When sparging is used, efficiency of oxygenation is increased by using a culture vessel with a large height/diameter ratio. This creates a higher pressure at the base of the reactor, which increases oxygen solubility.
iv. Membrane Diffusion:
Silicone tubing is very permeable to gases, and if long lengths of thin- walled tubing can be arranged in the culture vessel then sufficient diffusion of oxygen into the culture can be obtained. However, a lot of tubing is required (e.g., 30 m of 2.5 cm tubing for a 1000 litre culture).
This method is expensive and inconvenient to use, and has the inherent problem that scale-up of the tubing required is mainly two-dimensional while that of the culture is three-dimensional. However, several commercial systems are available (e.g., Braun).
v. Medium Perfusion
A closed-loop perfusion system contiguously (or on demand) takes medium from the culture, passes it through an oxygenation chamber, and returns it to the culture. This method has many advantages if the medium can be conveniently separated from the cells for perfusion through the loop.
The medium in the chamber can be vigorously sparged to ensure oxygen saturation and other additions, such as sodium hydroxide for pH control, which would damage the cells if put directly into the culture, can be made. This method is used in glass bead systems and has proved particularly effective in micro-carrier systems, where specially modified spin filters can be used.
vi. Environmental Supply:
The dissolved oxygen concentration can be increased by increasing the head-space pO2 (from atmospheric 21 % to any value, using oxygen and nitrogen mixtures) and by raising the pressure of the culture by 100 kPa (about 1 atm) (which increases the solubility of oxygen and its diffusion rate).

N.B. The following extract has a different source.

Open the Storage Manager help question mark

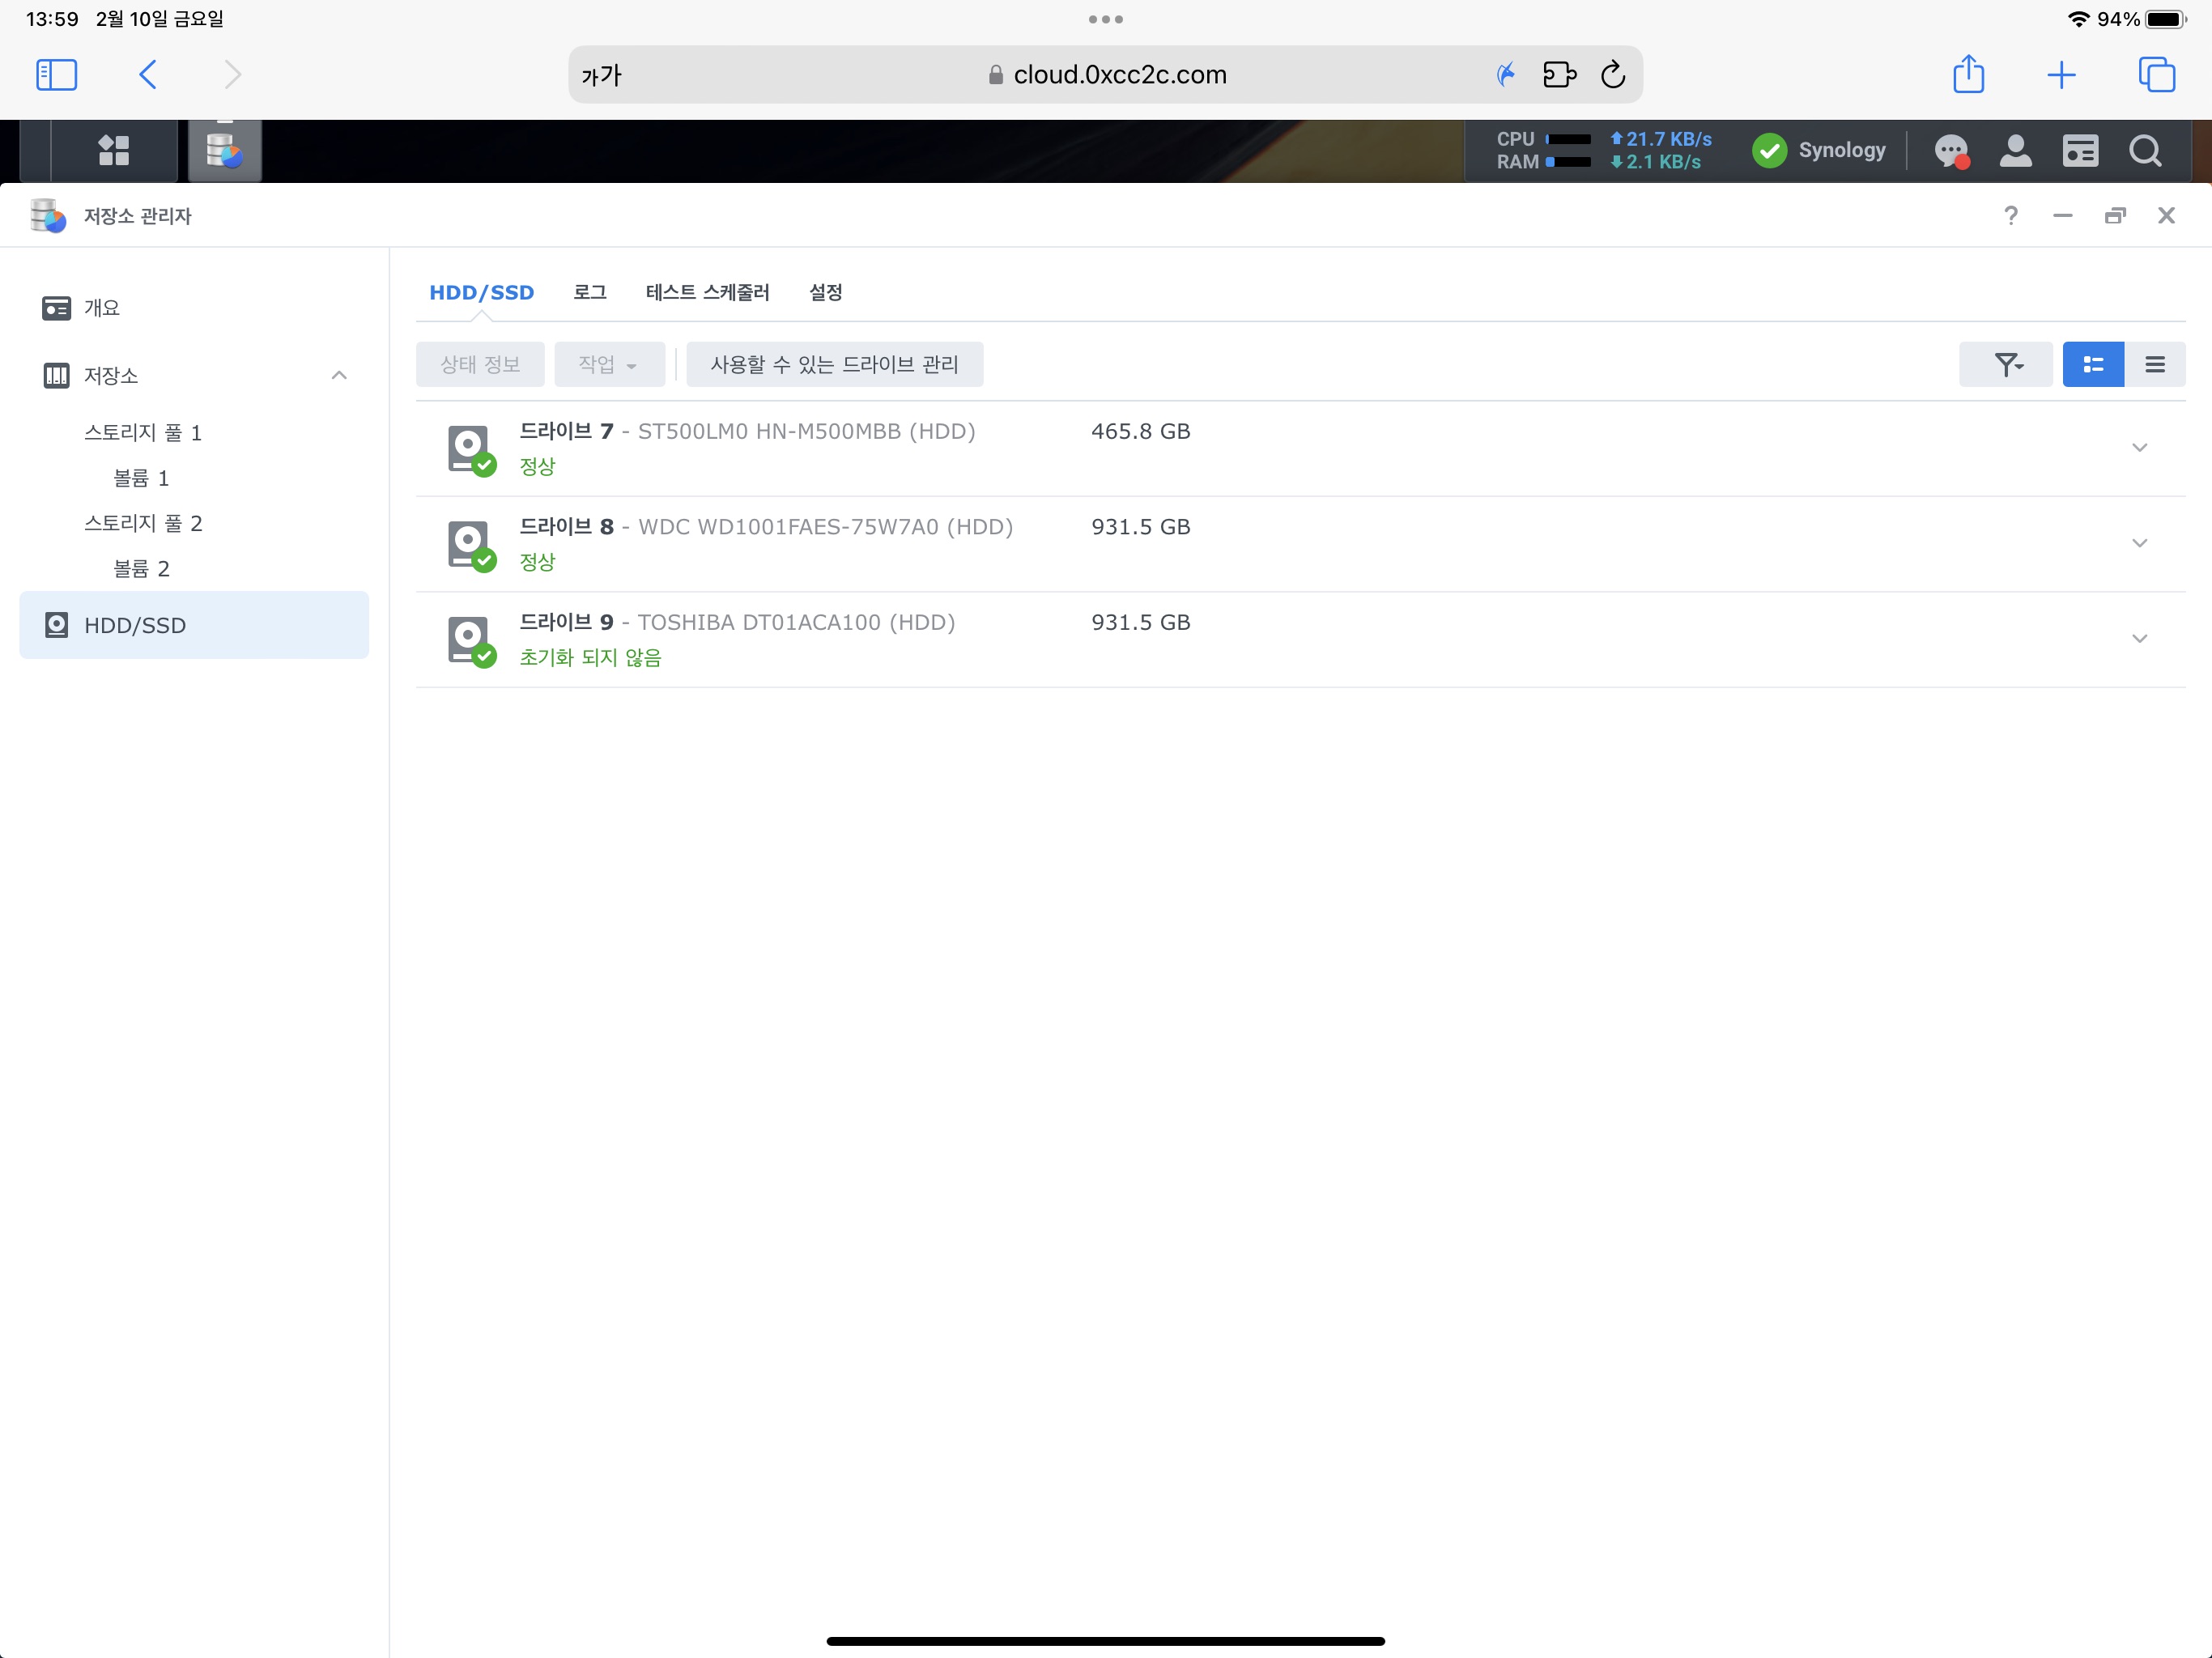2011,216
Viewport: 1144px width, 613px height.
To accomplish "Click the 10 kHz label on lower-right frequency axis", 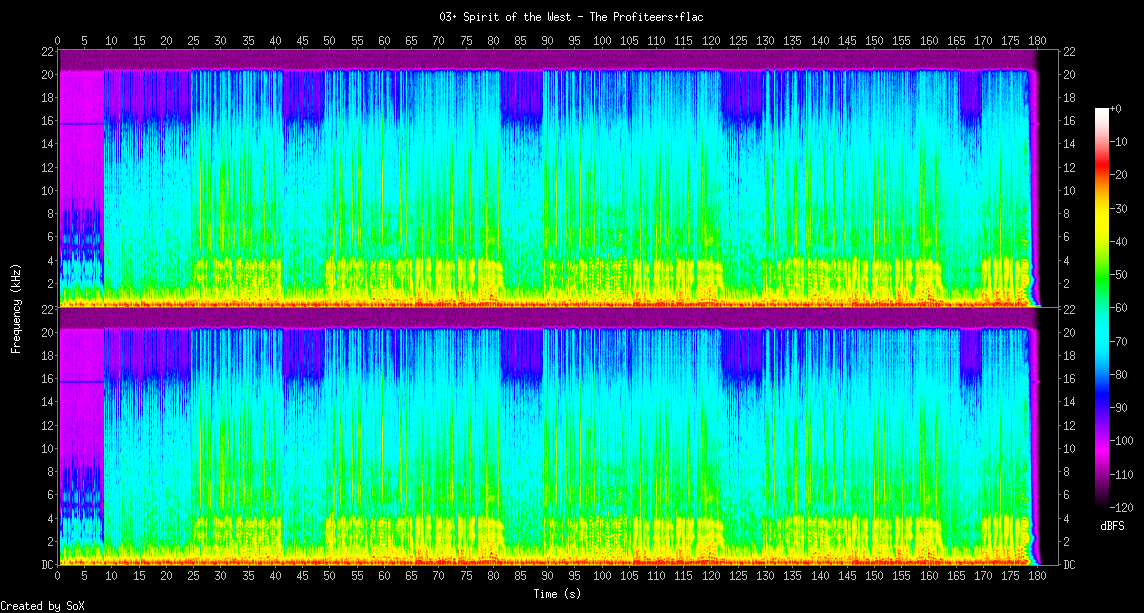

These methods should be employed only when the culture is well advanced, otherwise oxygen toxicity could occur. Finally, the geometry of the stirrer blade also affects the oxygen transfer rate.
vii. Scale-up:
Oxygen limitation is usually the first factor to be overcome in culture scale-up. This becomes a problem in conventional stirred cultures at volumes above 10 litres. However, with the current use of high density cultures maintained by perfusion, oxygen limitation can occur in a 2 litre culture.
viii. Redox Potential:
The oxidation-reduction potential (ORP), or redox potential, is a measure of the charge of the medium and is affected by the proportion of oxidative and reducing chemicals, the oxygen concentration, and the pH. When fresh medium is prepared and placed in the culture vessel it takes time for the redox potential to equilibrate, a phenomenon known as poising. The optimum level for many cell lines is +75 mV, which corresponds to a dissolved p02 of 8-10%.
Some investigators find it beneficial to control the oxygen supply to the culture by means of redox, rather than an oxygen electrode. Alternatively, if the redox potential is monitored by means of a redox electrode and pH meter (with mV display), then an indication of how cell growth is progressing can be obtained. This is because the redox value falls during logarithmic growth and reaches a minimum value approximately 24 h before the onset of the stationary phase.
This provides a useful guide to cell growth in cultures where cell sampling is not possible. It is also useful to be able to predict the end of the logarithmic growth phase so that medium changes, addition of virus, or product promoters can be given at the optimum time. The effect of redox potential on cell cultures has been reviewed by Griffiths.